Les trois techniques utilisées simultanément par l’artiste sont réunies. Sculptures et peintures renvoient à la source fondamentale de l’art de Giacometti, le dessin. Juliane Cosandier, directrice de la fondation, et Sylvie Wuhrmann, adjointe scientifique, ont réuni une centaine d’œuvres dont trente-deux proviennent de la collection Sainsbury. Les autres sont issues de prêts dont ceux du Detroit Institute of Arts, de la collection Maeght, ou encore d’autres collectionneurs privés.
La fondation, lieu convivial et chaleureux, rappelle la relation particulièrement proche développée entre la famille Sainsbury et l’artiste. Leur amitié, scellée en 1949, par l’achat de Diego assis, œuvre signée par l’artiste à la demande des collectionneurs, est célébrée dans une salle au cœur de la maison. Au-
dessus de la cheminée trône le portrait de Robert Sainsbury – œuvre inédite –, longtemps resté dans l’atelier de Giacometti, tandis que les sept portraits des enfants Sainsbury ornent les murs. Au rez-de-chaussée, des photographies ainsi qu’un film sur Giacometti en plein travail dans son atelier participent à la proximité entre le visiteur et l’artiste.
Le parcours est chronologique, couvrant la période des années 1930 à l’après-guerre. La première œuvre présentée date cependant de 1923, il s’agit du célèbre Crâne. Ce dessin, sur lequel Giacometti a travaillé pendant des années, enfermé dans une petite pièce, est emblématique de sa manière de dessiner et de sa façon d’observer ses modèles, “J’arrivais, si j’insistais un peu, à voir à peu près le crâne à travers”, dit-il lors d’un entretien avec Georges Charbonnier en 1951. Cette œuvre donne le ton à l’exposition.
En 1935, après son incursion dans le Surréalisme, Giacometti éprouve le besoin de travailler de nouveau d’après modèle.
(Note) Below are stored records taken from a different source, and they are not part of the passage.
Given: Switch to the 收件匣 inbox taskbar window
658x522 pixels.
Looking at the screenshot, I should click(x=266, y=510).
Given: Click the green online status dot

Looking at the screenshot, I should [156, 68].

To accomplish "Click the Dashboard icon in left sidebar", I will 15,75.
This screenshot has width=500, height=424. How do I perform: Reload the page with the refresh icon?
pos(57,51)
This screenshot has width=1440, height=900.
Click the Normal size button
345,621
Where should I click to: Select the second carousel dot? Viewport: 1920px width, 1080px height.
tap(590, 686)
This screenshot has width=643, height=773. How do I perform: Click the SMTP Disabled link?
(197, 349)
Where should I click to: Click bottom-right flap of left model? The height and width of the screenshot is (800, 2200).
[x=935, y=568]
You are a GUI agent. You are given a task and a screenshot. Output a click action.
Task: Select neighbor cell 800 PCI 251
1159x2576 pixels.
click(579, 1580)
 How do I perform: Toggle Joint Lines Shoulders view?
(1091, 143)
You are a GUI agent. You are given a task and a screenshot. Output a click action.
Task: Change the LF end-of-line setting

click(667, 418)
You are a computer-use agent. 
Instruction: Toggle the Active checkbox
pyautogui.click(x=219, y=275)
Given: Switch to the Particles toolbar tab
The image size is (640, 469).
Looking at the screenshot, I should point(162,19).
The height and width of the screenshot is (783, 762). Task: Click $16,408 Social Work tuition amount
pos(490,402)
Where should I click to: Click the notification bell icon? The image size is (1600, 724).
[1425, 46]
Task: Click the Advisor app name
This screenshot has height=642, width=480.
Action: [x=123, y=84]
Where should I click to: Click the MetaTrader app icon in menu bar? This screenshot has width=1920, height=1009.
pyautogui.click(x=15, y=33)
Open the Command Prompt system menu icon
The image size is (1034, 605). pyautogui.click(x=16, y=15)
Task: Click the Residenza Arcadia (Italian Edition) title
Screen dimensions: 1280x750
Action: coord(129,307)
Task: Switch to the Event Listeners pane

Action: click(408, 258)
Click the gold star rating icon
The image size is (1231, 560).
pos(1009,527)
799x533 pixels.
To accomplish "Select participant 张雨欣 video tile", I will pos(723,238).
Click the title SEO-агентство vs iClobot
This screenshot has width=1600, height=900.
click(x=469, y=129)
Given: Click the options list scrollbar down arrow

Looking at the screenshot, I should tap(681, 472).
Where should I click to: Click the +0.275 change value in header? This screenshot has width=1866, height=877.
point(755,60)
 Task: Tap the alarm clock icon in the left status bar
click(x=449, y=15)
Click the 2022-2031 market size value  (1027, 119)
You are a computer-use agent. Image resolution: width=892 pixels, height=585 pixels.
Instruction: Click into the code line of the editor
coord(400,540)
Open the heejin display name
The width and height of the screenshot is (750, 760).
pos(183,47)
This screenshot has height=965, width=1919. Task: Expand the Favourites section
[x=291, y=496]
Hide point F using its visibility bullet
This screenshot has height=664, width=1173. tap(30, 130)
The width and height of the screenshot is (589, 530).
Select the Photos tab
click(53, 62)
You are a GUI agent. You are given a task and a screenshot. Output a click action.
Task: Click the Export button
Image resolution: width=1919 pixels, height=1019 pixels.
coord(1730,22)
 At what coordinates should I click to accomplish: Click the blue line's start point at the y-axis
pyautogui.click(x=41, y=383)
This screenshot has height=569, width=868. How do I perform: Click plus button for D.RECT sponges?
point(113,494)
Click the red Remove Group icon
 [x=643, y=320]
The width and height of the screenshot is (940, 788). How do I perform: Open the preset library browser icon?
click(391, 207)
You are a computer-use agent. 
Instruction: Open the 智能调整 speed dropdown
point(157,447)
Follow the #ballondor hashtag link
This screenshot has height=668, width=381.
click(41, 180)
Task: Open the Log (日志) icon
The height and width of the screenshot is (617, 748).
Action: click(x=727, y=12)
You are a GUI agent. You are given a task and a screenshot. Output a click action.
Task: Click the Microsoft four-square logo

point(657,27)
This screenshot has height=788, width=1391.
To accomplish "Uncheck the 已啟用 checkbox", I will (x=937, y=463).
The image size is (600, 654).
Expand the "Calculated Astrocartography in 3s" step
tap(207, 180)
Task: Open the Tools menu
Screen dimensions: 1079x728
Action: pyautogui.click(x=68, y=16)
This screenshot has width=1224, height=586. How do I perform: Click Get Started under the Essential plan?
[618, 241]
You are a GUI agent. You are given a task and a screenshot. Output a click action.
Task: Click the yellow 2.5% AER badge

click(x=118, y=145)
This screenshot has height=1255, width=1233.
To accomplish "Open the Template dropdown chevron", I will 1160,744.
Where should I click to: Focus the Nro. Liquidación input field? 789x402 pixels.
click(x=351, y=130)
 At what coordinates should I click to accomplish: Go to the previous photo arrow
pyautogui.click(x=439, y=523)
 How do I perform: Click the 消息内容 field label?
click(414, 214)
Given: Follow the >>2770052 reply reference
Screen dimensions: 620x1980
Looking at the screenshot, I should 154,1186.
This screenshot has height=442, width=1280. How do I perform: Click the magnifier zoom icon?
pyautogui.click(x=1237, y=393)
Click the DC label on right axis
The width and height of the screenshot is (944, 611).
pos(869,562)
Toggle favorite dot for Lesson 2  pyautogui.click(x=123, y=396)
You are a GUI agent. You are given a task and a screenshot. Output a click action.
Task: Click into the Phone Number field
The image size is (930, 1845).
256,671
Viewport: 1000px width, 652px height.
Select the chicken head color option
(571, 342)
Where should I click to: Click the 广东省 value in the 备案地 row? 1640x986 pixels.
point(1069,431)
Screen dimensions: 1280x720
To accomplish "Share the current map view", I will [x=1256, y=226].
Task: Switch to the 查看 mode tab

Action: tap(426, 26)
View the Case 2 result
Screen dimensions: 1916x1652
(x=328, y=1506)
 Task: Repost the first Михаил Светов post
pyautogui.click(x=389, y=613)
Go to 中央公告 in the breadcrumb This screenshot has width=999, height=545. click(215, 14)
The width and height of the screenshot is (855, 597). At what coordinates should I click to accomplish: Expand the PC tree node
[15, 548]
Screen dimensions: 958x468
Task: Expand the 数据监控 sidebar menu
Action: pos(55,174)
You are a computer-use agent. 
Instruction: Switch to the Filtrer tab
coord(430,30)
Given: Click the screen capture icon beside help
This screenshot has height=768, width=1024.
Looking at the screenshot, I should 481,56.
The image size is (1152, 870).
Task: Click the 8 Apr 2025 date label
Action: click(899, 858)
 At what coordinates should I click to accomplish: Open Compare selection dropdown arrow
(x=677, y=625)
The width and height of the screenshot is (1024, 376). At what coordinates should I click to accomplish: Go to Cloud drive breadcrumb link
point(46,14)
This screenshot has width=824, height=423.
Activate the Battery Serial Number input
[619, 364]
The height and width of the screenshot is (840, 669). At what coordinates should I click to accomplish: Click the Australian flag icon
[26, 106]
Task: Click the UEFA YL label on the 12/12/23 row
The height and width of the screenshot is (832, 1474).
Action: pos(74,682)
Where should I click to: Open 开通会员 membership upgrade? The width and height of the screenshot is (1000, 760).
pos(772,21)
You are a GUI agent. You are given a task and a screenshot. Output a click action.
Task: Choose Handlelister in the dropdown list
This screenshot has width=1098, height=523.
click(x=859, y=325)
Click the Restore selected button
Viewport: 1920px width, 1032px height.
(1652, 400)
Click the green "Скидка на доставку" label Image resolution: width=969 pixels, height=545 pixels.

En témoignent les nombreux bustes de Diego, son frère et modèle le plus constant, les portraits de ses amis Henri Matisse et Aimé Maeght ou bien ceux de modèles professionnels comme Rita. Pendant la guerre, il sculpte des figures de plus en plus petites, justifiant que le vrai se trouve dans le minuscule. Mais dès l’après-guerre, il cherche à lutter contre cette petitesse, ses sculptures et les figures de ses dessins ne cessent de s’allonger, telle la Femme debout II, qui triomphe dans un des grands salons, atteignant presque trois mètres de haut.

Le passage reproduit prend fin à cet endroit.